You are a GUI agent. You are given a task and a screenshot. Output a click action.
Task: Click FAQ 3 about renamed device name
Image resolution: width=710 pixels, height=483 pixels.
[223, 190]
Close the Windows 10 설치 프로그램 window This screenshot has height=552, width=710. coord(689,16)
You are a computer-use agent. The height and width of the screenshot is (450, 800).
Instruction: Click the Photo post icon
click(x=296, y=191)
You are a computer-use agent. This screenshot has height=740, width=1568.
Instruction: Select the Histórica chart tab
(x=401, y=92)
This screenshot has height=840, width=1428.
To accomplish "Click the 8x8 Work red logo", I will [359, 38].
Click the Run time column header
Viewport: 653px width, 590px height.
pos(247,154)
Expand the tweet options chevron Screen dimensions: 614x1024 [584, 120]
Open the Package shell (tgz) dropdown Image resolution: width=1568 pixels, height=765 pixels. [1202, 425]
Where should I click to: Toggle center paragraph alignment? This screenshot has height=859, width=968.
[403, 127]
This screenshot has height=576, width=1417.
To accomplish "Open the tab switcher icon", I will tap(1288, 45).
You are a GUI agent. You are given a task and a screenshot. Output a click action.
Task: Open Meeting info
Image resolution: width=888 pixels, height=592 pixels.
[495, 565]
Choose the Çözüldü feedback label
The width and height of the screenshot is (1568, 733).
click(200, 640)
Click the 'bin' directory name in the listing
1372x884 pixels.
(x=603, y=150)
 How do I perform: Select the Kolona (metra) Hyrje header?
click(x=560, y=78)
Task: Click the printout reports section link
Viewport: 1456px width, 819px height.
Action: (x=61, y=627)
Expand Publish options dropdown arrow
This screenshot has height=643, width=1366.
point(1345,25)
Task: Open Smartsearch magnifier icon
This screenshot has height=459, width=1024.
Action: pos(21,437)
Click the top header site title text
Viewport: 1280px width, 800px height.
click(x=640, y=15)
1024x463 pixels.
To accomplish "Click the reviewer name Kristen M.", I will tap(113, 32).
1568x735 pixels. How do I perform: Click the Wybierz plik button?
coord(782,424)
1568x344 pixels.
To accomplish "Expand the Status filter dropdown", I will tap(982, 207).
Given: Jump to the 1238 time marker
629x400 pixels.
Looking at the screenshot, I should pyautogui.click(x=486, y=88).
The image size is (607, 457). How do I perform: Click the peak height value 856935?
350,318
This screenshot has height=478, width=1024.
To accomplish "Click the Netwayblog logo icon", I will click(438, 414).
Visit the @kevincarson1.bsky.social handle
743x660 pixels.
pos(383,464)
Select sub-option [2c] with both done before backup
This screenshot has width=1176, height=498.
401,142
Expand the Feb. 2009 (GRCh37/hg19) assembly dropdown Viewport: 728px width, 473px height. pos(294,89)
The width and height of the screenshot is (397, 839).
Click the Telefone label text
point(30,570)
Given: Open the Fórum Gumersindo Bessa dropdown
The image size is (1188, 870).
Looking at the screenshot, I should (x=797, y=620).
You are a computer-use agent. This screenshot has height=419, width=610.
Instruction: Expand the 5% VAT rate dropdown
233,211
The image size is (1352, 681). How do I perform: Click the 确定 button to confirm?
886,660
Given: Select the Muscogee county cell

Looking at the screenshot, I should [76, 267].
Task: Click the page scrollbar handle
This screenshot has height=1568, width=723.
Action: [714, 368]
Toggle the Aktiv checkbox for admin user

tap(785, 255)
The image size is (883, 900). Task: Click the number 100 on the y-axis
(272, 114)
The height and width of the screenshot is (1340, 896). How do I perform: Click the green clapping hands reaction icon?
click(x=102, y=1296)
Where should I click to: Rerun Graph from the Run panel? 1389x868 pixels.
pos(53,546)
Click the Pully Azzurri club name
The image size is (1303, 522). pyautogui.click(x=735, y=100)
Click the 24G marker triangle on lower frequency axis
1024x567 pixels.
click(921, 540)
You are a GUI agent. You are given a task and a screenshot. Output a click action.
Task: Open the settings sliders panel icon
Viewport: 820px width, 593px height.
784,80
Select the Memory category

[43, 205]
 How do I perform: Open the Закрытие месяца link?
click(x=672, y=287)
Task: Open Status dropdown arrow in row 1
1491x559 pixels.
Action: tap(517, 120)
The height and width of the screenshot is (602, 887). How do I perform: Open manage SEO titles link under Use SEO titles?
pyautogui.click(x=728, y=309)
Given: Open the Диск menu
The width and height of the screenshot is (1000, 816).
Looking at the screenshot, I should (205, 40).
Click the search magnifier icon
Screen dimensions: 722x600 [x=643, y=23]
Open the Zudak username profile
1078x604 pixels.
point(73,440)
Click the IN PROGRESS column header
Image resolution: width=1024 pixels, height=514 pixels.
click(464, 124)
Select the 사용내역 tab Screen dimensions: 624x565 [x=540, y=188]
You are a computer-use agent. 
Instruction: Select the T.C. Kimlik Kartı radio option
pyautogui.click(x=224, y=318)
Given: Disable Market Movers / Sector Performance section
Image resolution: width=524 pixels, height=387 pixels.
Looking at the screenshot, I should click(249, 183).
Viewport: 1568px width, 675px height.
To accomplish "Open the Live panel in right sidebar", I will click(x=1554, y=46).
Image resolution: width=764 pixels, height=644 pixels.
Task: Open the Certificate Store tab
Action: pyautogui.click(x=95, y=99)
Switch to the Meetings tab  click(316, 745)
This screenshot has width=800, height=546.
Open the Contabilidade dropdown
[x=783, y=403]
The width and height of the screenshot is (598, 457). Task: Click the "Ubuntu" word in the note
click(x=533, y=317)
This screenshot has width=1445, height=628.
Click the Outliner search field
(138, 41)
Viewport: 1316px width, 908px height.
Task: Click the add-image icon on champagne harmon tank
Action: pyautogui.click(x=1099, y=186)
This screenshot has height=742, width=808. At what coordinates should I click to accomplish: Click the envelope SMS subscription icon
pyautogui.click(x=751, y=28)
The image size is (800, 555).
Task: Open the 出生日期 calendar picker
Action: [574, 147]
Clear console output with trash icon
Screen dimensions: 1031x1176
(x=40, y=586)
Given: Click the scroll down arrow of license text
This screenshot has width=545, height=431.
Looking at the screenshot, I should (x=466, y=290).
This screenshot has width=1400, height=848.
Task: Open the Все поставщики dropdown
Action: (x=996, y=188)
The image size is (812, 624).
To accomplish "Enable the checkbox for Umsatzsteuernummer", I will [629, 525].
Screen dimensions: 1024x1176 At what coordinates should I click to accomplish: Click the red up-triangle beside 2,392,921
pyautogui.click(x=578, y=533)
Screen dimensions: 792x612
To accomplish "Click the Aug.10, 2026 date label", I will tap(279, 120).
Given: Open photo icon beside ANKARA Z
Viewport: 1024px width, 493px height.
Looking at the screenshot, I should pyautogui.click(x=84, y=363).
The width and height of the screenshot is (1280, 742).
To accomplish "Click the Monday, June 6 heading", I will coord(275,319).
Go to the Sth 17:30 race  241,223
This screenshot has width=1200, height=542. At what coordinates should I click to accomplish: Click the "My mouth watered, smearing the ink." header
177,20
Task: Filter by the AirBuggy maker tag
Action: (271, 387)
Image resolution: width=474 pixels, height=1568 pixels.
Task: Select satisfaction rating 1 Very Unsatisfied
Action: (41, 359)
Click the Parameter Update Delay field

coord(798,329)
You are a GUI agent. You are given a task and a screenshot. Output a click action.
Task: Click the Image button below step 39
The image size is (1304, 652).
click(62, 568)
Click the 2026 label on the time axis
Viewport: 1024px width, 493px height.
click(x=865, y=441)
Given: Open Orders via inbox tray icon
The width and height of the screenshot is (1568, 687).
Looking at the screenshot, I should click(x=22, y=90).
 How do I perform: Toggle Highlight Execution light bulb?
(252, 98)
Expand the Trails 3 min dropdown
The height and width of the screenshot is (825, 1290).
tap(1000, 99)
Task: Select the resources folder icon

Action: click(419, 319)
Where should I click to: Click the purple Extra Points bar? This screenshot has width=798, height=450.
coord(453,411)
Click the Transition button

> [WHAT YOU WILL DO]: Each line in the listing above from the one containing "The image size is (607, 457)." through the one containing "Given: Open the Fórum" should be repeated exactly, and no other line.

> [REPLY TO THE TASK]:
The image size is (607, 457). How do I perform: Click the peak height value 856935?
350,318
This screenshot has height=478, width=1024.
To accomplish "Click the Netwayblog logo icon", I will click(438, 414).
Visit the @kevincarson1.bsky.social handle
743x660 pixels.
pos(383,464)
Select sub-option [2c] with both done before backup
This screenshot has width=1176, height=498.
401,142
Expand the Feb. 2009 (GRCh37/hg19) assembly dropdown Viewport: 728px width, 473px height. pos(294,89)
The width and height of the screenshot is (397, 839).
Click the Telefone label text
point(30,570)
Given: Open the Fórum Gumersindo Bessa dropdown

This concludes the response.